→ **WHAT TO DO**
Below are entries; tally how many lines hold the string "card" and answer with only that figure.

→ **RECORDS PROVIDED**
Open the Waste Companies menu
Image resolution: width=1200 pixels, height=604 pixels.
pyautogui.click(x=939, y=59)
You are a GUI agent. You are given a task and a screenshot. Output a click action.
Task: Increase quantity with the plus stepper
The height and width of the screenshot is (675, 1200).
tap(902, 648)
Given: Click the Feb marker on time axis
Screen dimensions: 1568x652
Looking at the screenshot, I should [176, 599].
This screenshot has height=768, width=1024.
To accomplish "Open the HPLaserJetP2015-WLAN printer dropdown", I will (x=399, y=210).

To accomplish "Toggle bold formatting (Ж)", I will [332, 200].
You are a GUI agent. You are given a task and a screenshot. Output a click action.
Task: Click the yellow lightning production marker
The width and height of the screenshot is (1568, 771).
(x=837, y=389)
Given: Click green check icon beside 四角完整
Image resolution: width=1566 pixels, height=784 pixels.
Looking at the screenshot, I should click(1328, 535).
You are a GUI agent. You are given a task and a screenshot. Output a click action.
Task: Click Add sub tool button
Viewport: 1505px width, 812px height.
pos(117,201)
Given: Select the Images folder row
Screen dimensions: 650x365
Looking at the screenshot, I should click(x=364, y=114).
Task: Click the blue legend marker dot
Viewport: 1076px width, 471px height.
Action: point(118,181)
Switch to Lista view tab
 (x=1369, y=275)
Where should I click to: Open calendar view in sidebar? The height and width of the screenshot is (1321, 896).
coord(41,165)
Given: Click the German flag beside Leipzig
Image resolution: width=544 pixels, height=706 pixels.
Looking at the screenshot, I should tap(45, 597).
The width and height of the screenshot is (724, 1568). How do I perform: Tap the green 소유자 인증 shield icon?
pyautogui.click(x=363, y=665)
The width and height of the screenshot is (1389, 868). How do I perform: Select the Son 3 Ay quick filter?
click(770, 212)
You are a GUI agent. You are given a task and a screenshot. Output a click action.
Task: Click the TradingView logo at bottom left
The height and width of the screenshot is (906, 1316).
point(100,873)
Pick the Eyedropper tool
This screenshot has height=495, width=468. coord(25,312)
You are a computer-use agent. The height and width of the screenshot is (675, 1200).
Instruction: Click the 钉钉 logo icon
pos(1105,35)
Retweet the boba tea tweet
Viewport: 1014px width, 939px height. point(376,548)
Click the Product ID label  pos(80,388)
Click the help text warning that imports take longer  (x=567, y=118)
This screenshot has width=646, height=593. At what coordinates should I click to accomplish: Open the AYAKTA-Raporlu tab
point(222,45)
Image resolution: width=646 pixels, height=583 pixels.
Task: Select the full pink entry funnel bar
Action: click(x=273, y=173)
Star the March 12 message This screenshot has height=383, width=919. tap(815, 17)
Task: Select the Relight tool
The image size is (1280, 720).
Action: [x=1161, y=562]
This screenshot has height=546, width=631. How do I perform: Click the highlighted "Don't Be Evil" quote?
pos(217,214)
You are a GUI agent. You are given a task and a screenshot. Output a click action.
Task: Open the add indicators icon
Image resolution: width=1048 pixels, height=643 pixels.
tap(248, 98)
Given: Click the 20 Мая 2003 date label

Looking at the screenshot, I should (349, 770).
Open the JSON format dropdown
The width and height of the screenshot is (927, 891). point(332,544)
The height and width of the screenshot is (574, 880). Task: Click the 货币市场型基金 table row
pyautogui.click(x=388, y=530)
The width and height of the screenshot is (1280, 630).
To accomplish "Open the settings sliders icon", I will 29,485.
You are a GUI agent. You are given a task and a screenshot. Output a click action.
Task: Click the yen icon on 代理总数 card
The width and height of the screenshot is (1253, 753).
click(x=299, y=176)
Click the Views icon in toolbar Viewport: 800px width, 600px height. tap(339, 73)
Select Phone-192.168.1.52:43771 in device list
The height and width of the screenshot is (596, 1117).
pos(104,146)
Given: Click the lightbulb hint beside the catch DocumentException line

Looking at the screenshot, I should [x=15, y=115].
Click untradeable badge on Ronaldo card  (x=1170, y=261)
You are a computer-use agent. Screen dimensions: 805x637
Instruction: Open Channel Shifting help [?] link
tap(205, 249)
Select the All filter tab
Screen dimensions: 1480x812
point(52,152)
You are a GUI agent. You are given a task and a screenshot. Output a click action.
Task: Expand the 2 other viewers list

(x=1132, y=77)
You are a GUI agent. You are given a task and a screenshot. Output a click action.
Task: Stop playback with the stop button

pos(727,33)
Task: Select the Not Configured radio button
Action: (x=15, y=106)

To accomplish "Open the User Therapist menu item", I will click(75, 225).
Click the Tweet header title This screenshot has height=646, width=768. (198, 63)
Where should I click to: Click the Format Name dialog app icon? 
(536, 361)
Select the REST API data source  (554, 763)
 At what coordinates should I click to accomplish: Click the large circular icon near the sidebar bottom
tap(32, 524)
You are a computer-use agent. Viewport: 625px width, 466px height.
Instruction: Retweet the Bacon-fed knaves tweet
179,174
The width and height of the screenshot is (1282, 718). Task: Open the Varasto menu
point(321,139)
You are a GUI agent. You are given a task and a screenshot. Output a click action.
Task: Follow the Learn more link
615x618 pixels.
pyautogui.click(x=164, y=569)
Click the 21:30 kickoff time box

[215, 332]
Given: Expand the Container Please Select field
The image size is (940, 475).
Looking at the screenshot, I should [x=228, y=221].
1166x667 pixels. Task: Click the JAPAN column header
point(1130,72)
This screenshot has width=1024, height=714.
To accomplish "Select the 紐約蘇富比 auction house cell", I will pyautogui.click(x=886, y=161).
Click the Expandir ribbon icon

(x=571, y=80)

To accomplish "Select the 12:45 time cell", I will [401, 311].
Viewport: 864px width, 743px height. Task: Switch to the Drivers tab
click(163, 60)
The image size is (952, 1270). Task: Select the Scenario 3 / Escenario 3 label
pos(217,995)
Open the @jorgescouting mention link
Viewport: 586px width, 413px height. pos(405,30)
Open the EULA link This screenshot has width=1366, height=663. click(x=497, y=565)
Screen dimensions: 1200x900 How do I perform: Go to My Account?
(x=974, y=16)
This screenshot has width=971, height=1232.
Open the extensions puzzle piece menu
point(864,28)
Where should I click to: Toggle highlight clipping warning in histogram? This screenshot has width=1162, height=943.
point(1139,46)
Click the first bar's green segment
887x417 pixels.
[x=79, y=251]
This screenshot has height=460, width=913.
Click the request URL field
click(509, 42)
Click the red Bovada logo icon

→ **TASK RESPONSE**
2